The concurrent use of opioids, benzodiazepines (BZDs), and/or alcohol poses a formidable challenge for clinicians who manage chronic pain. While the escalating use of opioid analgesics for the treatment of chronic pain and the concomitant rise in opioid-related abuse and misuse are widely recognized trends, the contribution of combination use of BZDs, alcohol, and/or other sedative agents to opioid-related morbidity and mortality is underappreciated, even when these agents are used appropriately. Patients with chronic pain who use opioid analgesics along with BZDs and/or alcohol are at higher risk for fatal/nonfatal overdose and have more aberrant behaviors.
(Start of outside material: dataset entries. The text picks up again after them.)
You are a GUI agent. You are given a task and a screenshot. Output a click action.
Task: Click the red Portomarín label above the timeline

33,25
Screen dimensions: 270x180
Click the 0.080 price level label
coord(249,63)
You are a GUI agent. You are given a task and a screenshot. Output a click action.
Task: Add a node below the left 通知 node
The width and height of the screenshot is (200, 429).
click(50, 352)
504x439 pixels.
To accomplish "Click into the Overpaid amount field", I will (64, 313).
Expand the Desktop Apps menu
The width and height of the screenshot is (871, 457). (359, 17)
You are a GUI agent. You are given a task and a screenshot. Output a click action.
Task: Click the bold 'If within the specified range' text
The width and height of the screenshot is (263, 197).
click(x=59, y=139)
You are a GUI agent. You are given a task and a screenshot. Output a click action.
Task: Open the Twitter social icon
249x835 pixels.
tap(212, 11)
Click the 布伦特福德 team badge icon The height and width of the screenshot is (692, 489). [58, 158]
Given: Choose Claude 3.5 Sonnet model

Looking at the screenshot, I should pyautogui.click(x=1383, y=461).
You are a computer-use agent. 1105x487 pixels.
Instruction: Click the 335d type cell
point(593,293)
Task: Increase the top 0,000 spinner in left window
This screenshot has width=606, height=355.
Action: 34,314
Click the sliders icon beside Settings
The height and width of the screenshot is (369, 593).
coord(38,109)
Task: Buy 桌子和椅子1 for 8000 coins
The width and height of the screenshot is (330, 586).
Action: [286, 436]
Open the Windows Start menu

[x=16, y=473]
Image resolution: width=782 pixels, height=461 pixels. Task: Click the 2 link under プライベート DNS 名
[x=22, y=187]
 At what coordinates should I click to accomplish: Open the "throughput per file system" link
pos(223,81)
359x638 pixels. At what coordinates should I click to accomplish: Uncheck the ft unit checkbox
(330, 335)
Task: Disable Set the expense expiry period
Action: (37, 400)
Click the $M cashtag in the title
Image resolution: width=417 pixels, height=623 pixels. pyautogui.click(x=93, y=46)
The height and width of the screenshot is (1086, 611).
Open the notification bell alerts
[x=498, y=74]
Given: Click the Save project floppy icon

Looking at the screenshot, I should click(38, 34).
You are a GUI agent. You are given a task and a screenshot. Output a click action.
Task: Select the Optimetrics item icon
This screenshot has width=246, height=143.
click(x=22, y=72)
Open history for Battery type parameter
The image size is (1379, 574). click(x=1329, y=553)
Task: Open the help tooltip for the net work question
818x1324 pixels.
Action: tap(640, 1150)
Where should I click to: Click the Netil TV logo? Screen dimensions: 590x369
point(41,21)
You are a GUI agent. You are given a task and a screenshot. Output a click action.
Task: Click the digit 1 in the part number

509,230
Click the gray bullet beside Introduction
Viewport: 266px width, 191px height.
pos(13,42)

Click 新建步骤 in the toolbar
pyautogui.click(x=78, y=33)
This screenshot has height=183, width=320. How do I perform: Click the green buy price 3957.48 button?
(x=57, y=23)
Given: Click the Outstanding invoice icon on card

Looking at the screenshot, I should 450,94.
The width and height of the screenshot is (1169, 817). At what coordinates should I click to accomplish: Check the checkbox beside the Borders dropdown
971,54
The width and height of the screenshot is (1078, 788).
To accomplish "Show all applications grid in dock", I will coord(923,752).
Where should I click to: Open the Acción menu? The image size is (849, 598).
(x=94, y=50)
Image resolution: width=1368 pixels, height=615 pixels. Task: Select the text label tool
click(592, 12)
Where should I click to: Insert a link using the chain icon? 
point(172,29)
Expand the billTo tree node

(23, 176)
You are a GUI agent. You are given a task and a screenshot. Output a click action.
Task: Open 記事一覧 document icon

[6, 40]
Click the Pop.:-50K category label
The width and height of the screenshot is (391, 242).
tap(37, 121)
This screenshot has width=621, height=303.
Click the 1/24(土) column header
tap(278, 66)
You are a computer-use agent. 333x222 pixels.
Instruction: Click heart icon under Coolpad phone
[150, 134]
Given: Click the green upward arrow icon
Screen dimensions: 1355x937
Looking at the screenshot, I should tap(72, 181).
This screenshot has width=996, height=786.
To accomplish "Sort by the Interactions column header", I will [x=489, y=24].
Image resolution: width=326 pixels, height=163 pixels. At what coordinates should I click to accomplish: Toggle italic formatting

Few practice guidelines for BZD treatment are readily available, especially when they are combined clinically with opioid analgesics and other central nervous system-depressant agents. However, coadministration of these agents produces a defined increase in rates of adverse events, overdose, and death, warranting close monitoring and consideration when treating patients with pain. To improve patient outcomes, ongoing screening for aberrant behavior, monitoring of treatment compliance, documentation of medical necessity, and the adjustment of treatment to clinical changes are essential. In this article, we review the prevalence and pharmacologic consequences of BZDs and/or alcohol use among patients with pain on chronic opioid therapy, as well as the importance of urine drug testing, an indispensable tool for therapeutic drug monitoring, which helps to ensure the continued safety of patients. Regardless of risk or known aberrant drug-related behaviors, patients on chronic opioid therapy should periodically undergo urine drug testing to confirm adherence to the treatment plan.